ObamaCare has been in law for five years now and in execution for just shy of one year, but in that time the Administration has managed to ring up a tab of $73 billion with more than $3 billion being spent on healthcare.gov alone.

Bloomberg Government crunched the numbers made available and found that ObamaCare is more expensive than what was publicly discussed and the costs keep climbing. They also far outweigh what the Congressional Budget Office predicted they would be. We've spent three times as much on healthcare.gov than Health and Human Services is claiming for example. Yet, ObamaCare is still in its startup phase, which means that more spending will be necessary if the program is to mature.

Where does accountability for flubs and failures with healthcare.gov and the overall health reform effort rest? President Obama provided a mea culpa last fall following the disastrous rollout of healthcare.gov, but that’s just a slim slice of the overall cake.

The Hill reports:

The figures are significantly higher than estimates by the Department of Health and Human Services (HHS) and the White House. Bloomberg Government uses a proprietary database of federal contracts to come up with its numbers.

"Whether policymakers and the public judge the $73-billion-plus tab for health reform reasonable or exorbitant may ultimately turn on what's used as the measuring stick," wrote senior healthcare analyst Peter Gosselin.

HHS Secretary Sylvia Burwell recently pegged the cost for HealthCare.gov at just over $1 billion through fiscal 2015.

The Centers for Medicare and Medicaid Services (CMS) pushed back against the Bloomberg analysis, citing instead savings for consumers under the health law.

“The fact is expenditures related to the Affordable Care Act are publicly available and widely known, but what’s also known is just how much it’s saving — $9 billion for consumers and billions more for reductions in uncompensated care, among other savings for the American people,” [CMS spokesman Aaron Albright] added.

“CMS takes its responsibility for spending taxpayer dollars seriously.
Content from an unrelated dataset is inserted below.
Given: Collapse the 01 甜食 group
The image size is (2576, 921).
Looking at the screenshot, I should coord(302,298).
That's why we've moved aggressively to implement extensive contracting reforms, bringing in new leadership to oversee Marketplace operations, hiring a systems integrator, and ending our largest contract with CGI and moving to a new type of contract with Accenture that rewards performance.”
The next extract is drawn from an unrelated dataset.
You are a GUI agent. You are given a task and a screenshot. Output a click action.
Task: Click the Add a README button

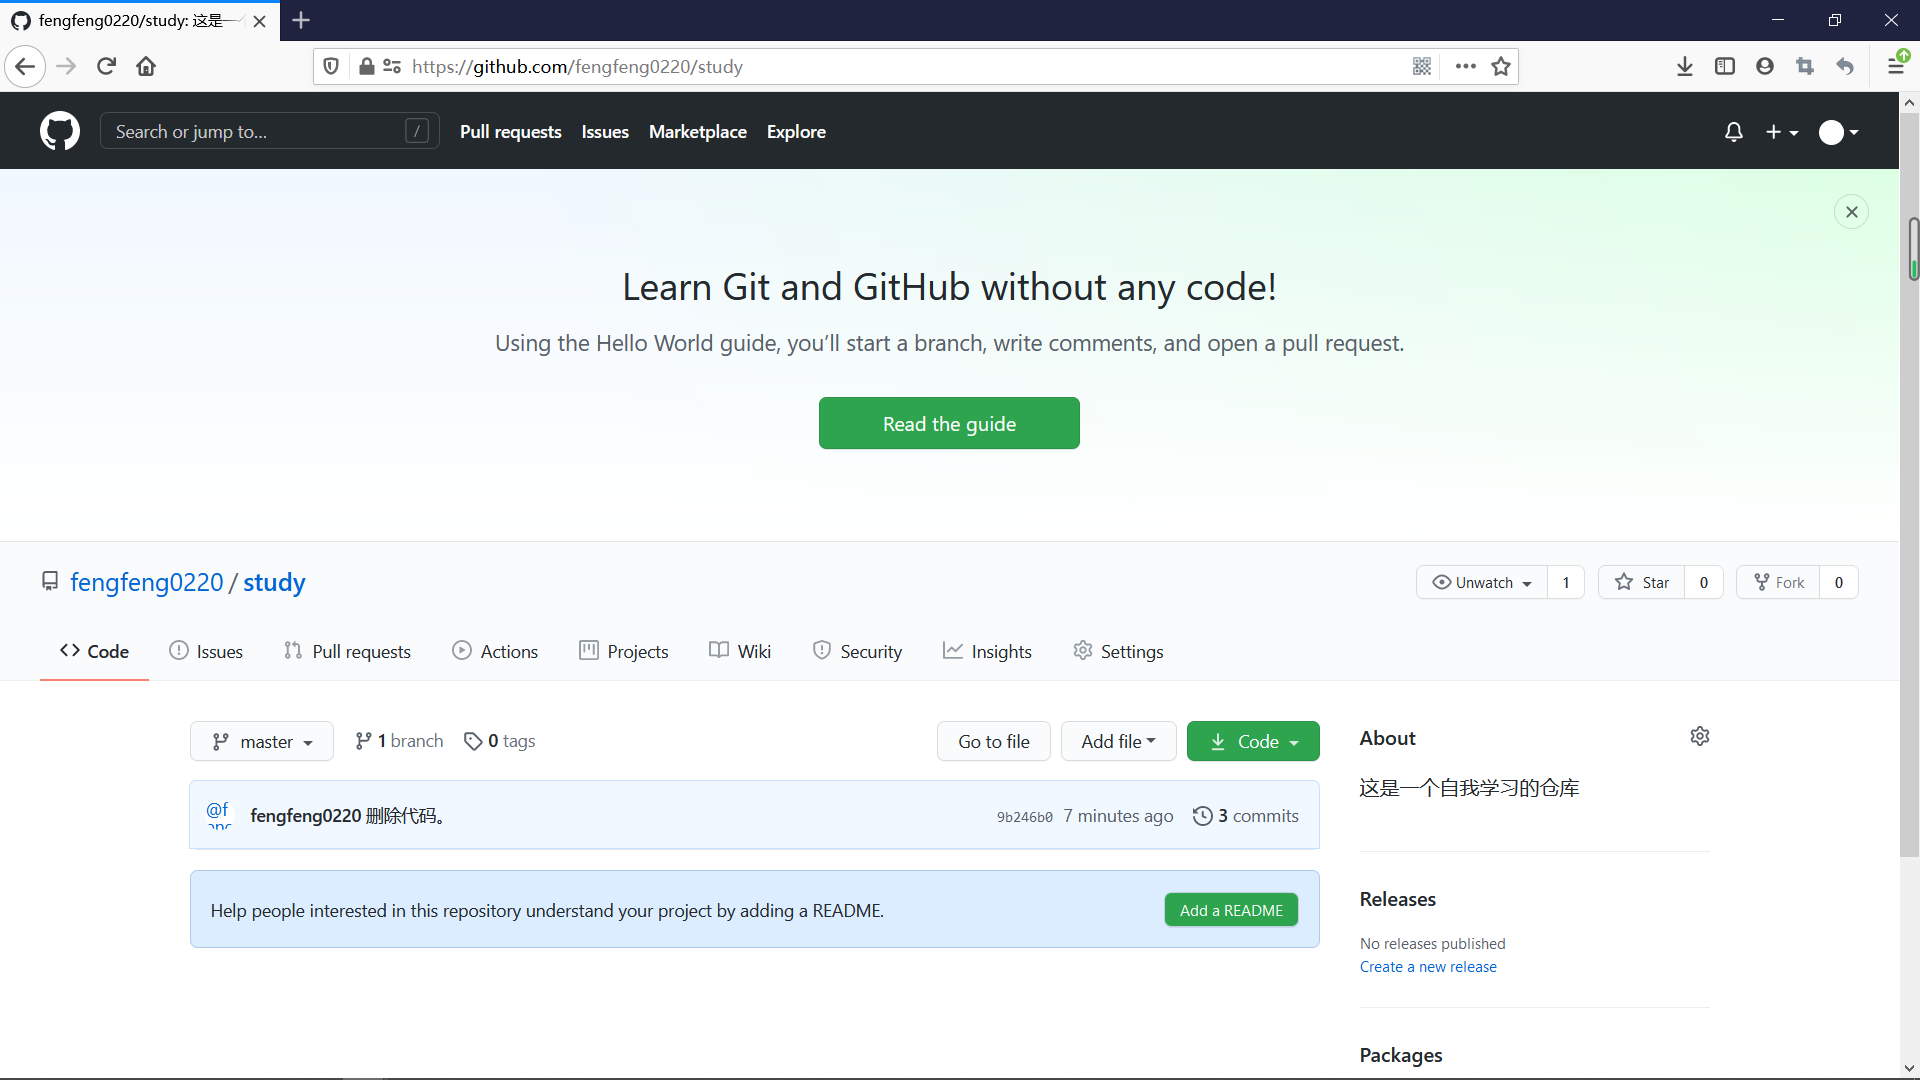pyautogui.click(x=1231, y=910)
Does CMS think they deserve a pat on the back for doing what makes sense: firing vendors who are failing to deliver a viable product and reforming processes that are not working like contracting? That’s what private sector companies and organizations do constantly to ensure that every dollar they earn is used efficiently and generating the highest value.

The government is slow to the game. While I’m glad they’re taking a page from the private sector, I fear that had the press not latched on to the failures of healthcare.gov, all sins would’ve remained hidden and nothing would’ve changed.

$73 billion is miniscule compared to the $17 trillion federal debt, but it is bigger than the gross domestic product of Cuba or Chad, Palestine, Mali, Mongolia, South Sudan, and Nicaragua combined. Do you think we got a good deal for our dollar with ObamaCare? Evidence so far doesn't suggest we have.